Billy (Ace Gilliam) is deaf. Newly graduated from college, he returns home to live with his hyper-articulate, hyper-competitive family—whose members make no concessions for his deafness, expecting him to keep up in arguments or be left out. Conversely, his deafness makes him a safe harbor for them, as they imprint on him their own insecurities. But when he learns sign language from Sylvia (Jasmine Kojouri), a full-fledged member of the deaf community, he begins to change.

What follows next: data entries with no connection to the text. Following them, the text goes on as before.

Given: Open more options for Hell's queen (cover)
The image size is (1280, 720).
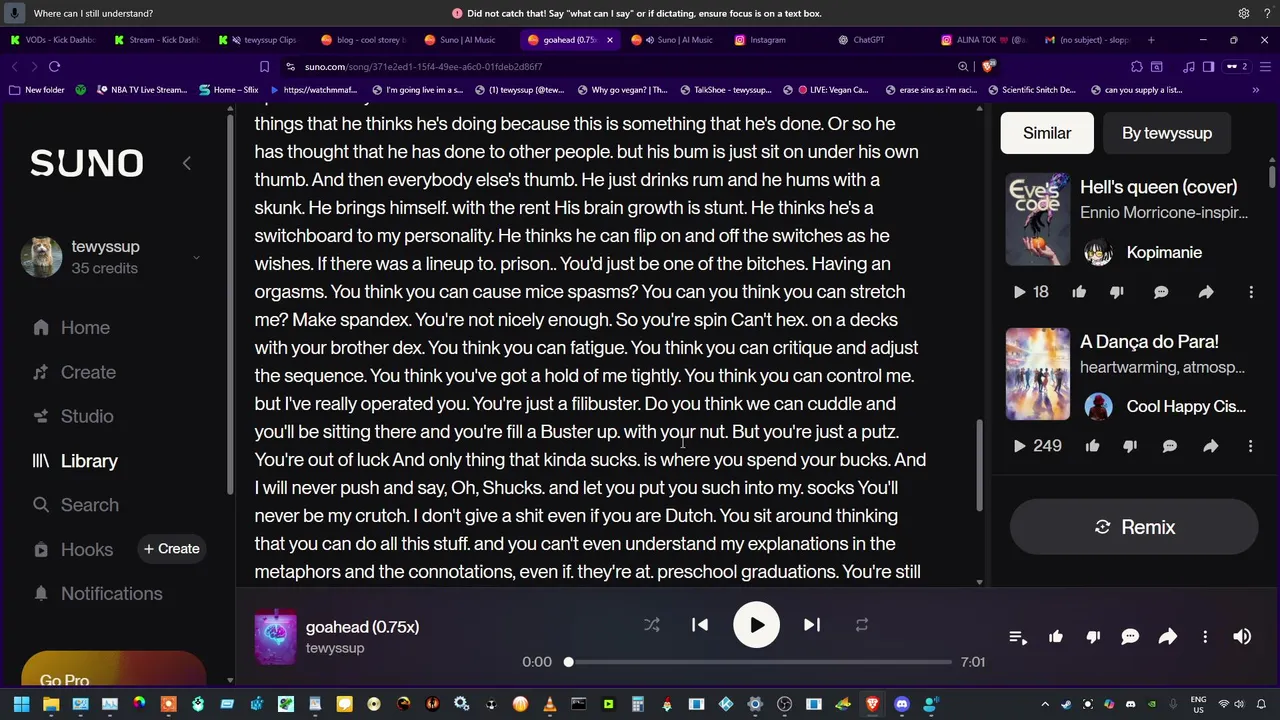Looking at the screenshot, I should pos(1251,292).
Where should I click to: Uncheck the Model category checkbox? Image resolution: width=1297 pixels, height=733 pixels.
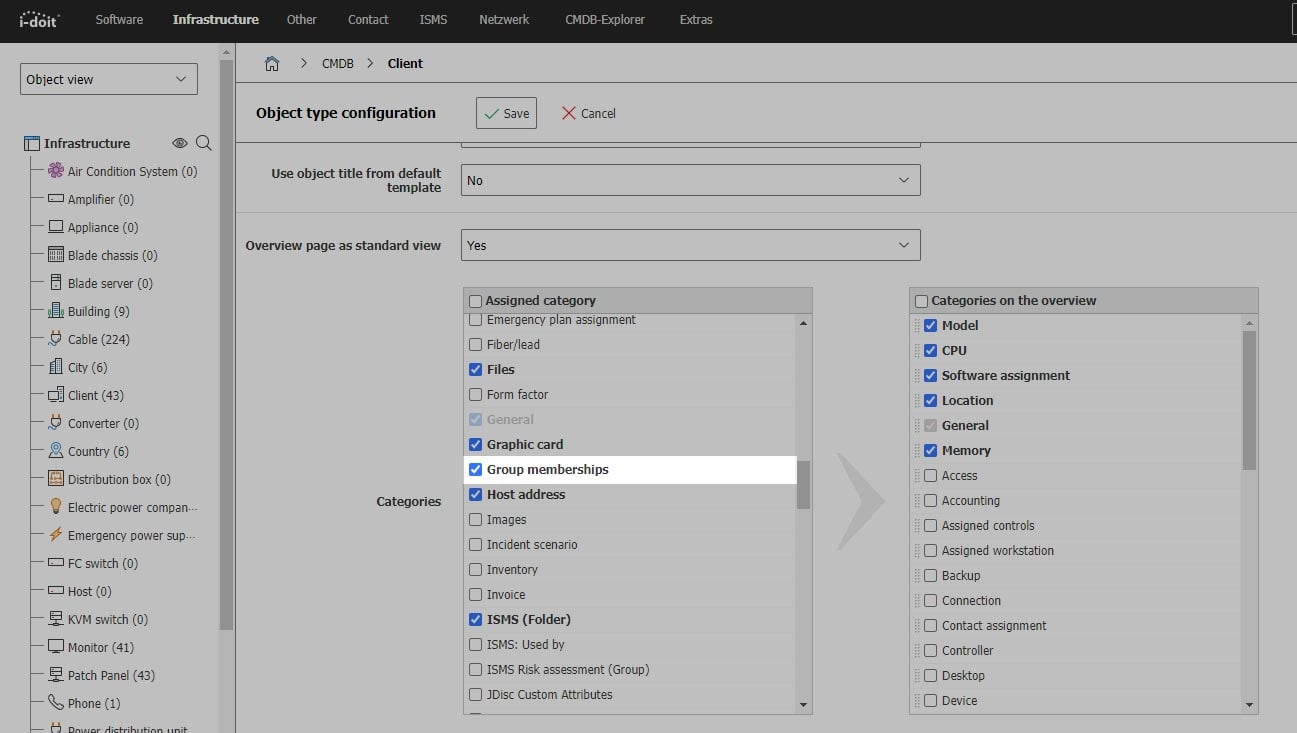click(930, 325)
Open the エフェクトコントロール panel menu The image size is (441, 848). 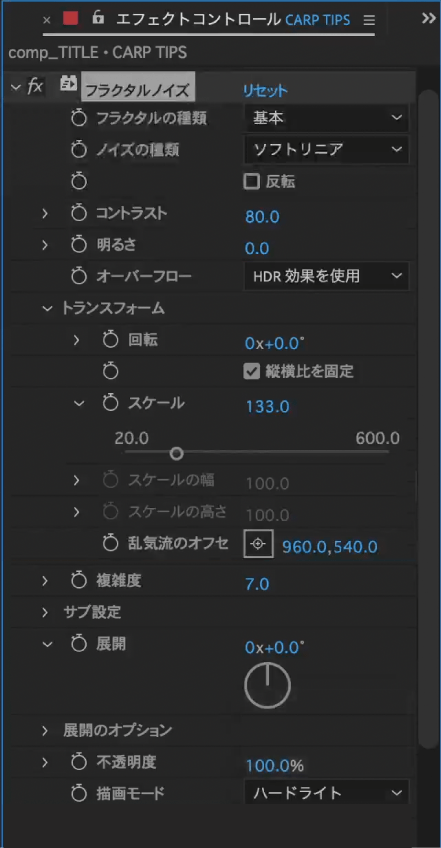(x=369, y=21)
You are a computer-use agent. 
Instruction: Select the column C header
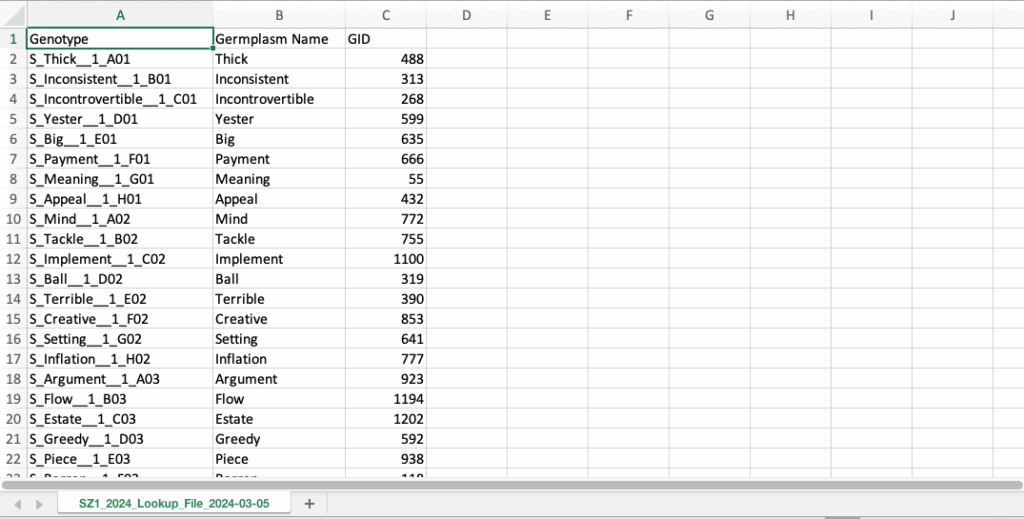click(385, 15)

When Gilliam and Kojouri share the stage, Tribes comes alive. There’s real chemistry between them, with sparks flying through conversation, gestures and looks. Their scenes of flirting and fighting, dealing with their own communication issues, are funny, tender, even heartbreaking, as they discover the boundaries of their relationship. This energy carries over to scenes where Sylvia joins Billy and his family, with one of the most ingenious and blistering family argument scenes in the genre. The cast (Sarah Spraker, Glenn Heath, Josh Sigal and Charlene Moskal) wrings the most out of it, crafting a roaring, ragged dispute that pits them all against each other.

The rest of the show’s emotions are murky, half-heard. Gilliam’s Billy doesn’t quite convey why he takes the turns he takes. Under the direction of T.J. Larsen and Jacob Moore, the production seems content to leave him as the repository for everyone else’s emotional projection, not showing enough of his own engine. On the other hand, Sigal’s portrayal of Dan is a little too sharp. His descent into inarticulateness is less affecting, thanks to a hangdog desperation too evident from the start and some stage pictures in scene transitions that oversell his relationship with Billy. As for the rest of the family, zippy one-liners earn laughs, but there’s little sense of shared affection, so the arguments come off simply cruel, not quirky. And while everyone has a clear relationship with Billy, their confused relationships with each other, and the undercurrents there, feel hollow.

Technically, the show was one of the most accomplished I’ve seen in the Black Box, with subtle lighting from Kendra Harris and excellent sound design from Arles Estes. There’s some fuzziness in this play, but the emotions still come through, like an argument on the other side of the apartment wall.